Exactly how well is small business taking to the RegFair program? Overall, Barca said he is pleased.

As of early March, the RegFair program had received 735 calls to its toll-free telephone line and over 56,000 “hits” or visits to its Internet page on the World Wide Web.

Businesses wanting to voice their feelings about specific agencies or regulations can do so either through visiting one of the regulatory meetings of the Fairness Boards or through a specially created Federal Agency Appraisal Form. In the first year of the program, Barca said the agency has received requests for more than 110 forms and has subsequently determined that only about a third of them so far meet the requirements established by SBREFA.

Barca said increasing the number of appraisal forms is something he hopes to see over time as the program becomes more established and well-known.

“A lot of times the difference in dealing with government is simply knowing where to turn,” Barca said. “We want to be a service for people and if we can do that we can be effective.”

But Barca’s office is also working to try and help federal agencies realize the impact their work has on small business. In fact, working to address some agency reforms was one of the first priorities for the program’s first year.

That’s why all of the 10 recommendations made by his office last year dealt specifically with changes federal agencies could address to make themselves more small business friendly, he said.

One of the most important of those is simply placing an executive summary on the cover of every major notice sent to business that outlines whether or not it applies to their business, whether mandatory or voluntary and what is the regulation’s purpose.

To get the agencies on the same page with the new program, RegFair identified 34 agencies that had regulatory power over small business and sent letters asking them to inform their customers about the RegFair program.

Response from the federal agencies has varied widely, Barca said. Barca said just over 23 have responded. The Department of Defense, is still arguing the point and it may be required of Congress to solve the argument, Barca said.

But at least one agency, OSHA, has become a poster child for the program, Barca said.

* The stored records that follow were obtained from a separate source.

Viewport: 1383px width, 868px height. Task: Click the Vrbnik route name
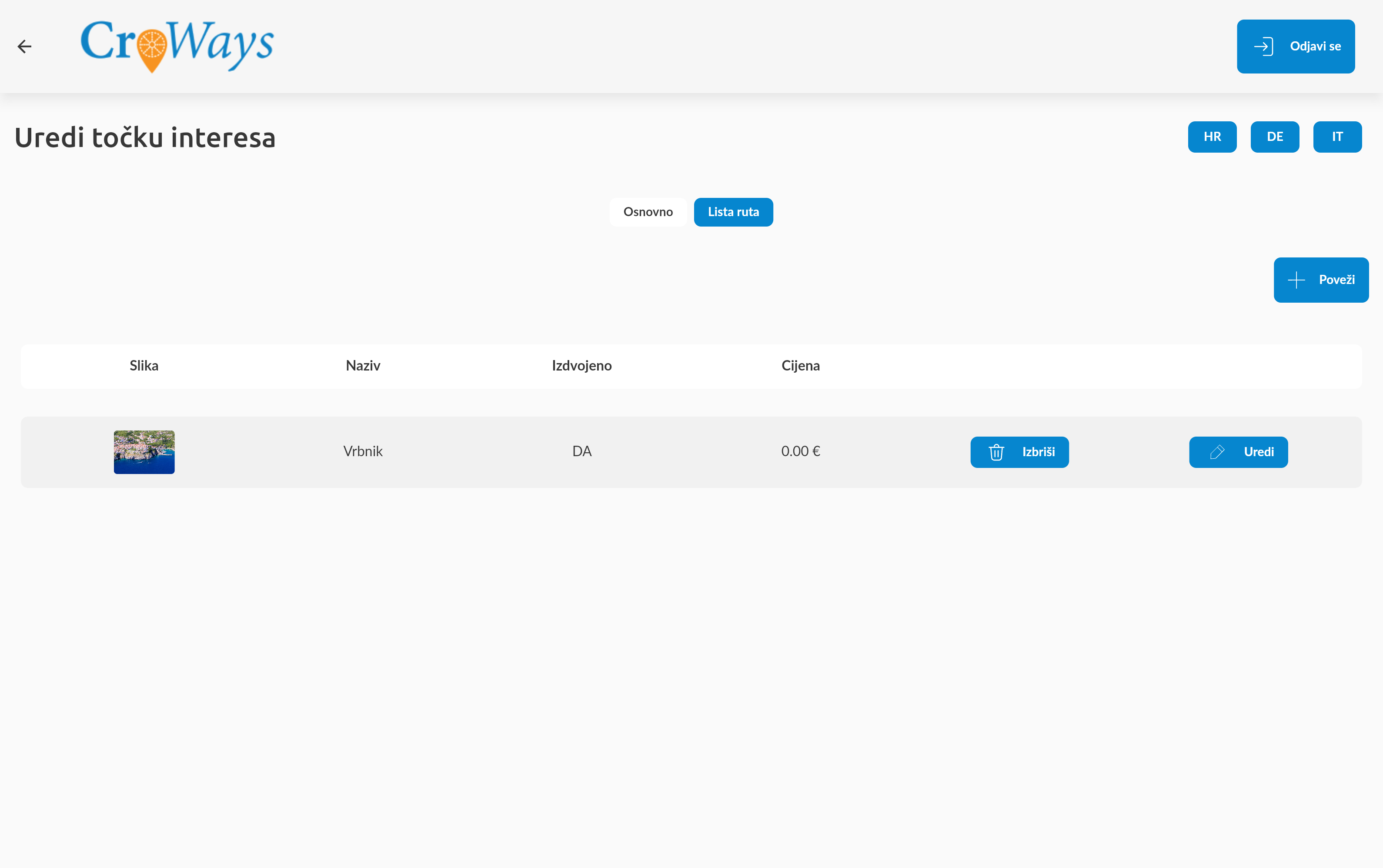[x=363, y=451]
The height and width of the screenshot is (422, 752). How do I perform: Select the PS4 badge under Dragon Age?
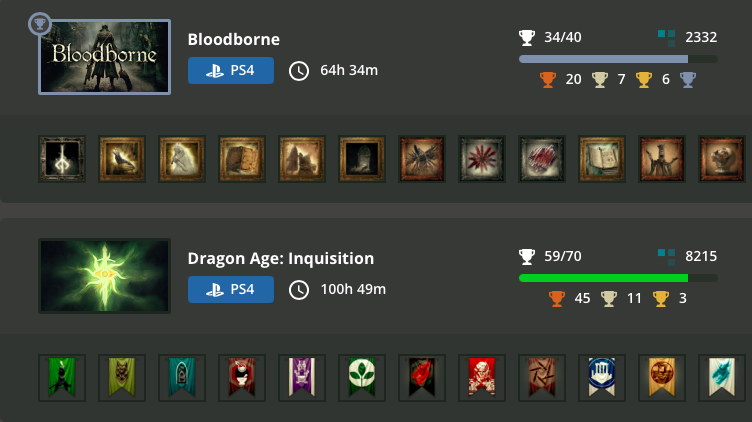pyautogui.click(x=231, y=290)
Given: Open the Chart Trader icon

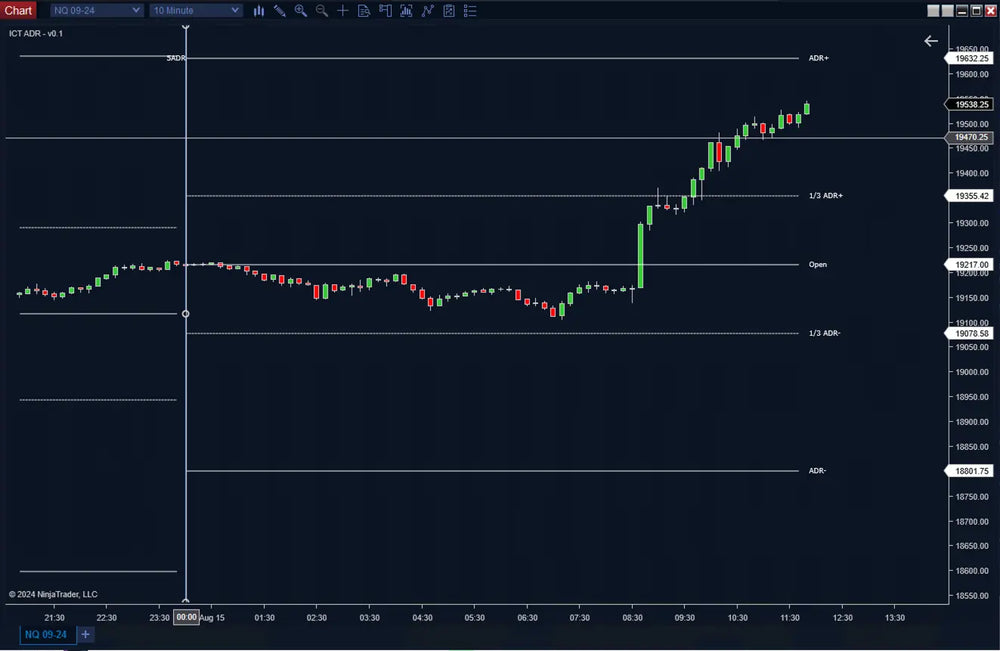Looking at the screenshot, I should point(385,10).
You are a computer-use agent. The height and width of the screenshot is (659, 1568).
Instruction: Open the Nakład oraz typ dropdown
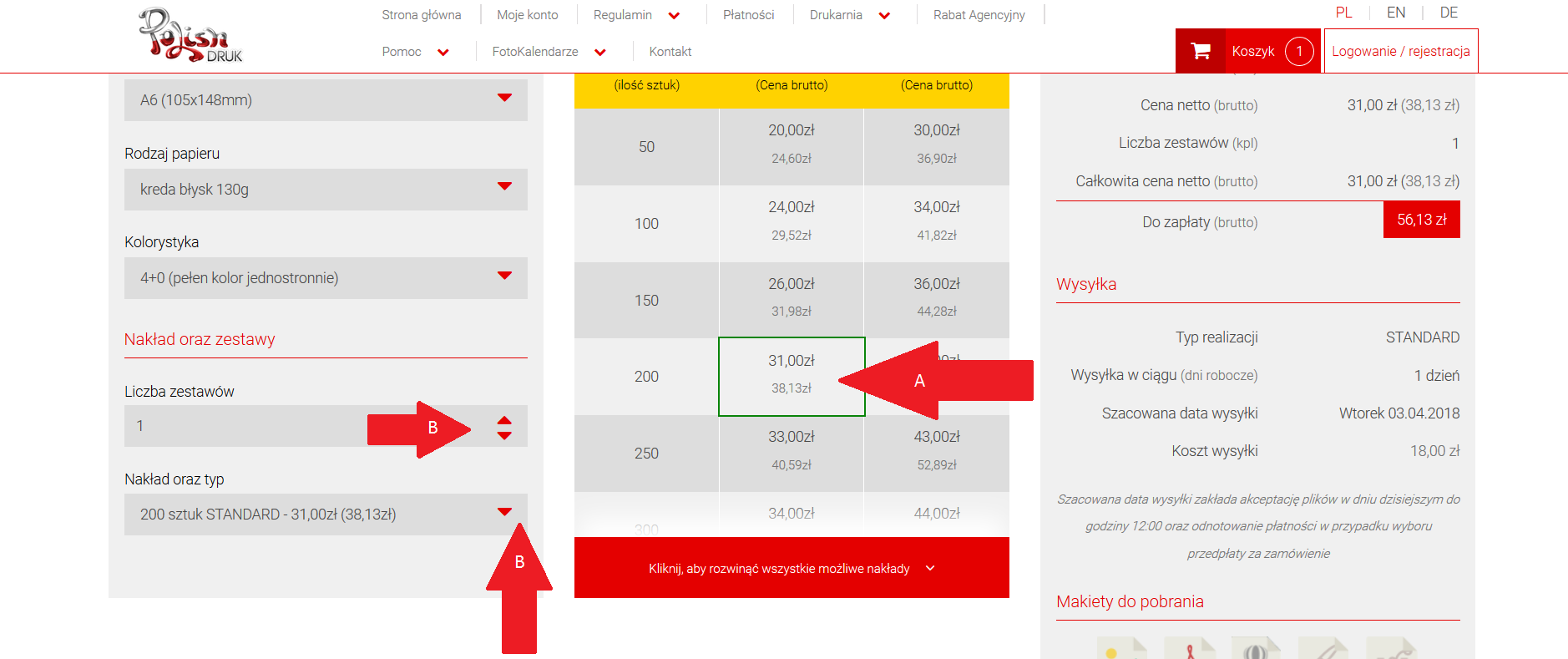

The agency challenged its offices to become more small business friendly and at least one OSHA office in Colorado took the challenge to heart. The office worked with the National Association of Homebuilders and helped condense thousands of pages of regulations into an easy-to-read 67- page booklet called Homesafe.

“The point is it can be done,” Barca said. “Small business and the federal government can work together. It doesn’t have to be divisive.”